From the on-chain protocol:
- App sessions are off-chain sub-channels governed by an external server.
- Funds may be locked into a session (flow to Node), or unlocked from a session (flow to User).
- Only signatures are required for persistence.
- Session effects are netted into cumulative net flows of the next enforceable state.
Phase 5: Notifications and Completion
What Gets Returned
- AppSessionUpdate -- Notification of the updated app session state.
- Node signature -- Confirms the Node has accepted both states.
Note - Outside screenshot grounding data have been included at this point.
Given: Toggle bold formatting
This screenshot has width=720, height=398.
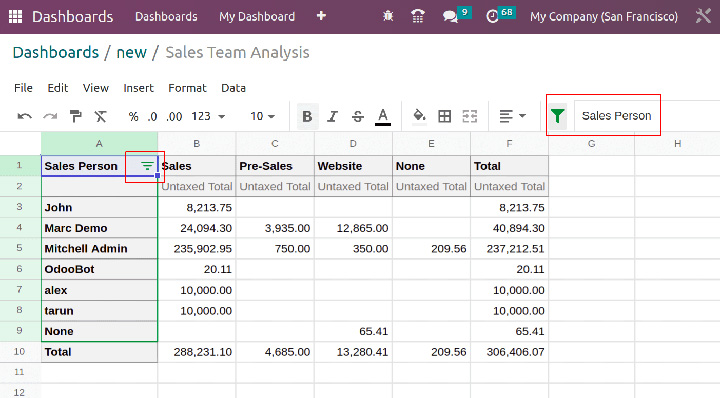Looking at the screenshot, I should click(x=307, y=117).
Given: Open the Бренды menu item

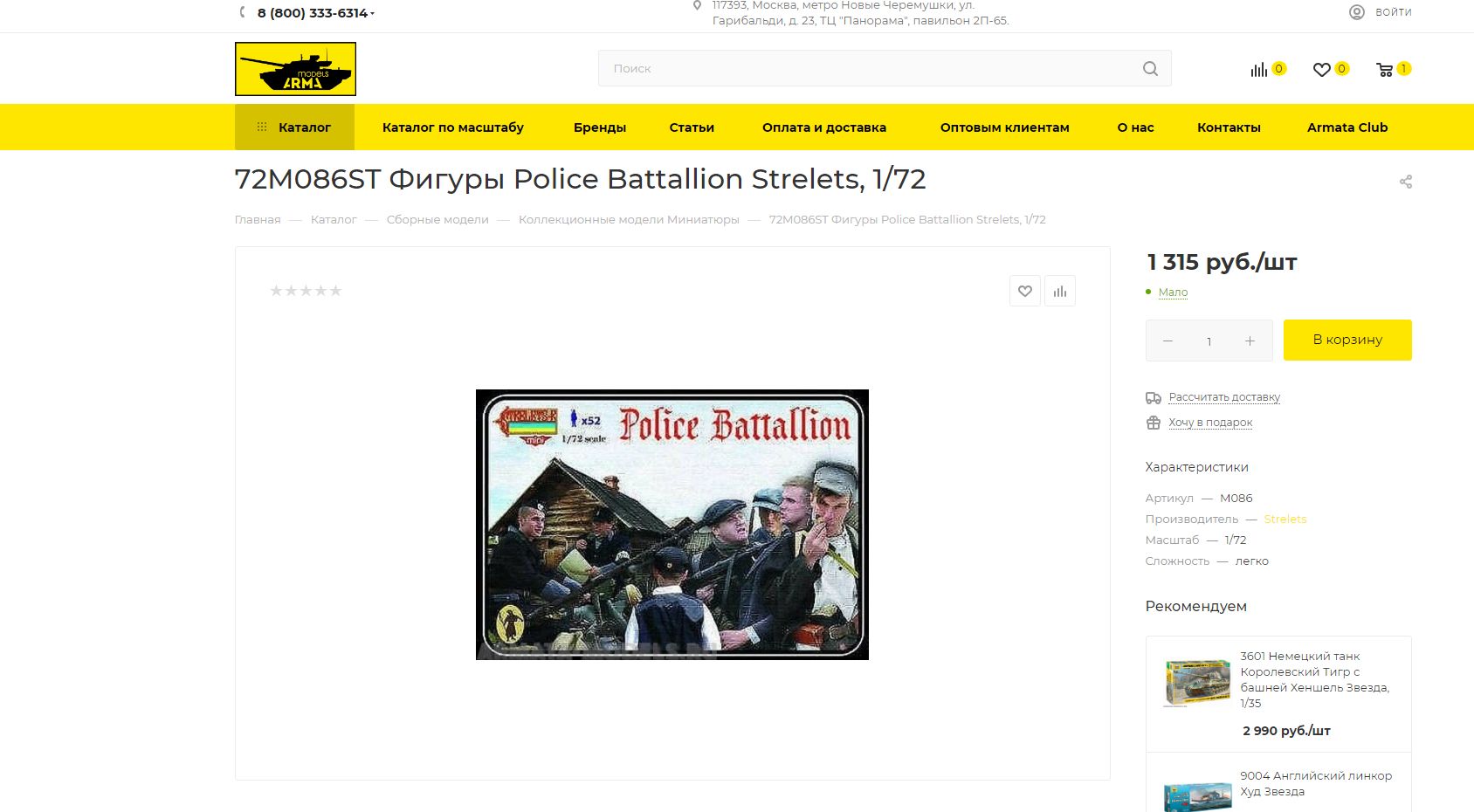Looking at the screenshot, I should coord(599,127).
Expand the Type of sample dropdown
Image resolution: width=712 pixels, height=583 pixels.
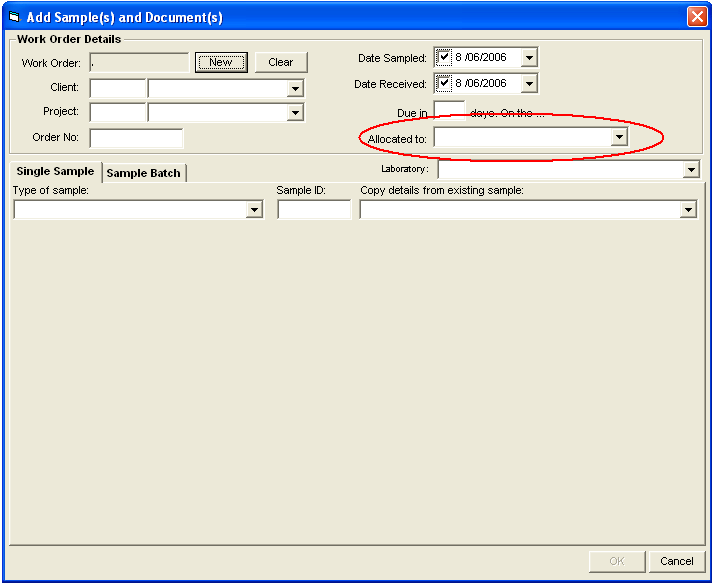point(254,210)
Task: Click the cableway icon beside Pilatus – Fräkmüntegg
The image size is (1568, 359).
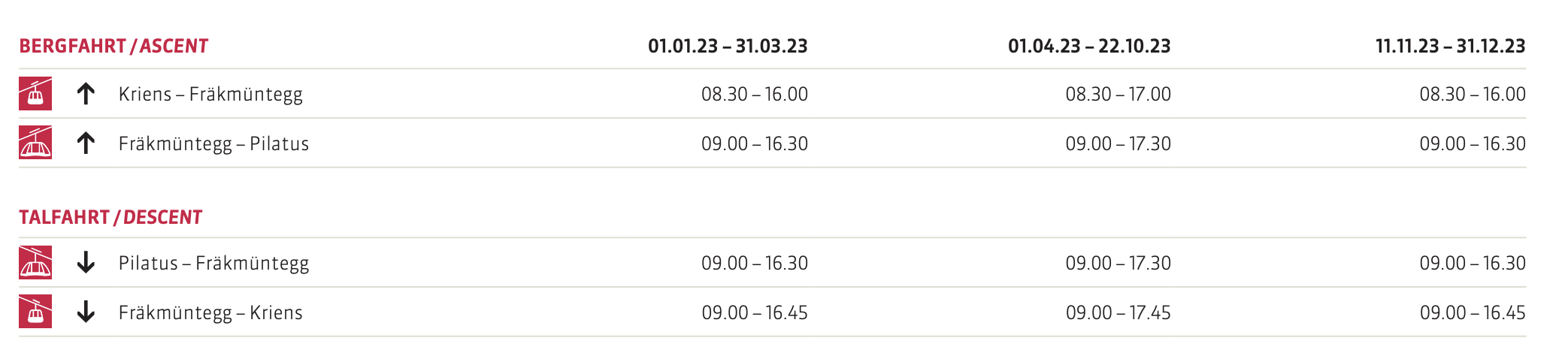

- Success and tx hash -- User-facing confirmation.
Complete Flow Diagram
Key Concepts Summary
Dual-State Coordination
| State | What Changes |
|---|---|
| App Session State | allocations array increases for the depositor |
| User Channel State | commit transition locks funds from Unified Balance |
Transition Types for App Sessions
| Transition | From / To | Purpose |
|---|---|---|
commit | Unified Balance to App Session | Lock funds for deposit |
release | App Session to Unified Balance | Unlock funds on withdraw |
Why Two States?
Having two different states (App Session State and User Channel State) creates an atomicity challenge -- if one state updates without the other, the system would be in an inconsistent state.
This is solved by:
- Single API endpoint -- Both states are submitted together via
submit_deposit_state, ensuring the Node processes them as a single atomic operation. - Verifiable accounting -- Channel state tracks fund flows, app session tracks allocations.
- Linked validation --
EnsureSameDepositAssetAmountvalidates that both states reflect the same deposit amount before either is stored.
The quorum_sigs parameter must be assembled by the application itself. This means the application is responsible for collecting signatures from each participant (based on their signature weights) to meet the quorum threshold before submitting the deposit state to the Node.